Depuis l’entrée en vigueur de la loi dite « Carrez », le vendeur d’un lot de copropriété est tenu de mentionner la superficie des parties privatives dans toute promesse ou acte de vente. Cette obligation, d’apparence purement technique, emporte en réalité des conséquences juridiques lourdes en cas de manquement.
L’absence totale de mention de la superficie constitue une irrégularité grave. L’acquéreur dispose alors d’un droit d’action en nullité de la vente, qu’il peut exercer dans le délai d’un mois à compter de la signature de l’acte authentique. La sanction est radicale : la vente peut être purement et simplement annulée.

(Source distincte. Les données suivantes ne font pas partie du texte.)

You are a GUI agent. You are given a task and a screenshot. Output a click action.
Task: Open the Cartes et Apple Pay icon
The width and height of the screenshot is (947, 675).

Lorsque la superficie est mentionnée mais erronée, le régime diffère. Si la surface réelle est inférieure de plus de cinq pour cent à celle indiquée, l’acquéreur peut demander une réduction proportionnelle du prix de vente. Cette action peut être engagée dans un délai d’un an à compter de la vente. Il ne s’agit plus d’une remise en cause de l’acte, mais d’un ajustement financier pouvant représenter plusieurs milliers d’euros.
Certaines catégories de lots échappent à l’obligation de mesurage Carrez. Sont notamment exclus les caves, garages, parkings ainsi que les lots dont la superficie est inférieure à huit mètres carrés. En dehors de ces hypothèses, la mention est impérative.
Le mesurage peut être réalisé par le vendeur lui-même. Toutefois, en cas d’erreur, sa responsabilité personnelle est engagée. Le recours à un professionnel qualifié et assuré constitue donc une protection essentielle, tant pour le vendeur que pour la sécurité juridique de la transaction.
Pour le syndic, l’enjeu est principalement préventif. Informer les copropriétaires vendeurs de cette obligation permet d’éviter des blocages de vente, des litiges inutiles et des tensions ultérieures au sein de la copropriété.